- Education: Middle East Technical University University of Michigan
- Engineering career
- Discipline: Mechanical engineering
- Institutions: Middle East Technical University Rice University

= Yıldız Bayazıtoğlu =

Turkish-American mechanical engineer

Yıldız Bayazıtoğlu is a Turkish-American mechanical engineer known for her research on heat transfer on scales ranging from the fuel tanks of the Space Shuttle to nanotechnology. She has also performed research on containerless processing, fuel cells and solar cells, molecular dynamics, microchannels, and targeted temperature management in medical treatment.
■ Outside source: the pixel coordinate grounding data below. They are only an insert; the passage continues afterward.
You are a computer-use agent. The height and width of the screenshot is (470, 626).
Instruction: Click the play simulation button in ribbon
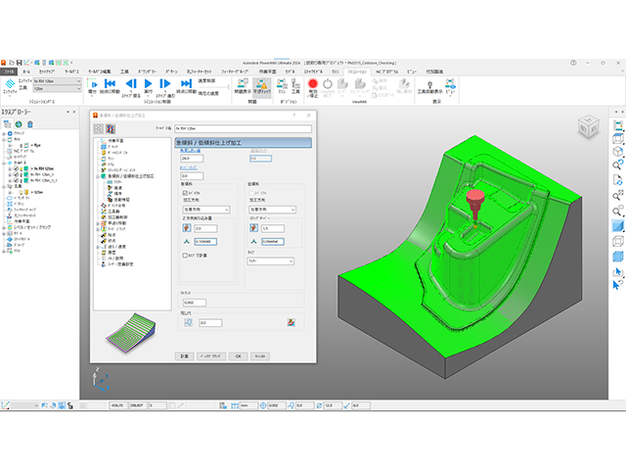click(x=149, y=84)
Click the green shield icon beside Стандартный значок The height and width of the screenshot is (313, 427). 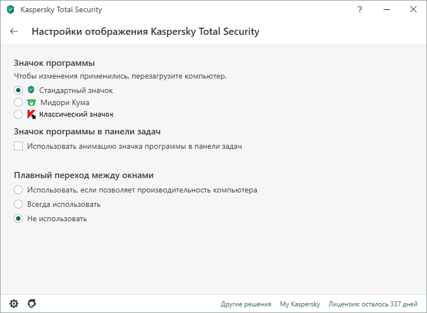[x=31, y=90]
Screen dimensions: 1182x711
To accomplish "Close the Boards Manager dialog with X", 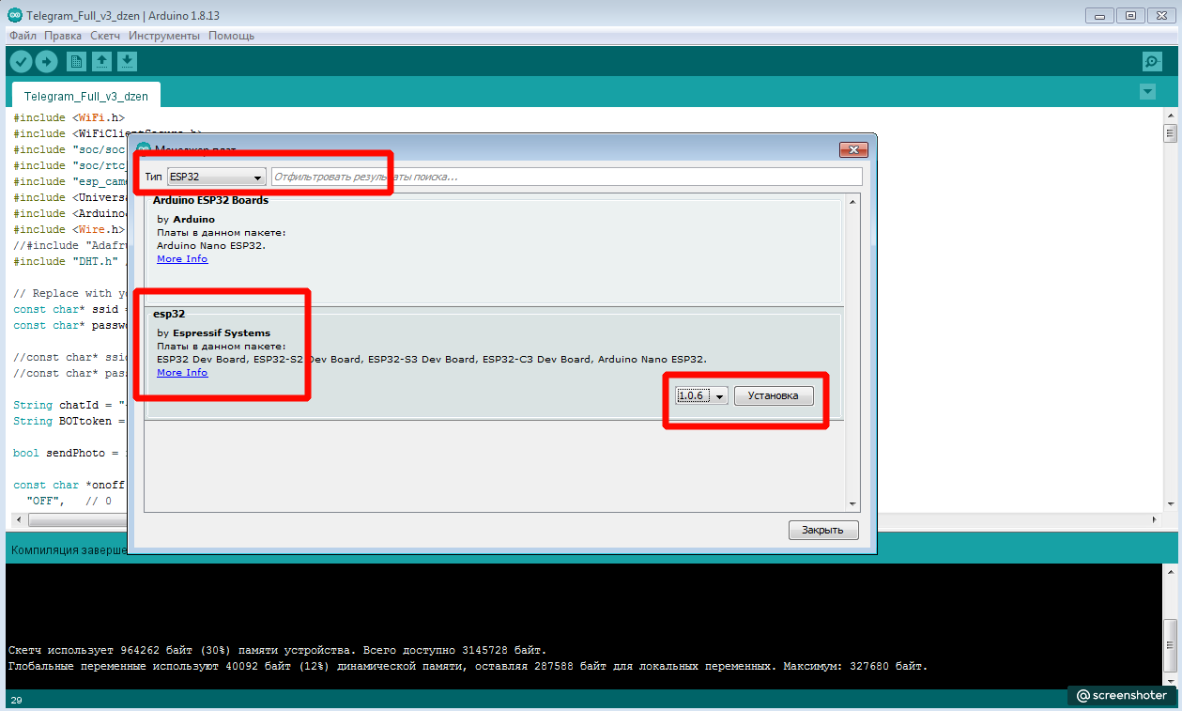I will [x=852, y=149].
She is Harry S. Cameron Chair in Mechanical Engineering and professor of materials science and nanoengineering at Rice University.

==Education and career==
Bayazıtoğlu graduated from Middle East Technical University in 1967. She went to the University of Michigan for graduate study, earning a master's degree in 1969 and completing her Ph.D. in 1974. She was the first woman to earn a doctorate in mechanical engineering from the University of Michigan.

After working as an assistant professor at Middle East Technical University from 1973 to 1974 and then as a visiting assistant professor at the University of Houston from 1975 to 1976, she joined the Rice University faculty in 1977.

With M. Necati Özışık, she is coauthor of the textbook Elements of Heat Transfer (McGraw-Hill, 1988).

==Recognition==
Bayazıtoğlu is a Society of Women Engineers Distinguished Educator (1997), a Fellow of the American Society of Mechanical Engineers (elected 1992), an Honorary Member of the American Society of Mechanical Engineers (elected 2012), a Fellow of the American Association for the Advancement of Science (elected 2009), and an honorary member of the Turkish Academy of Sciences (elected 2014).

The American Society of Mechanical Engineers gave Bayazıtoğlu their Heat Transfer Memorial Award in 2004, and the Society of Women Engineers gave her an Achievement Award "for charting new territory for women in mechanical engineering and for creating novel solutions to both theoretical and practical problems in thermal science" in 2012.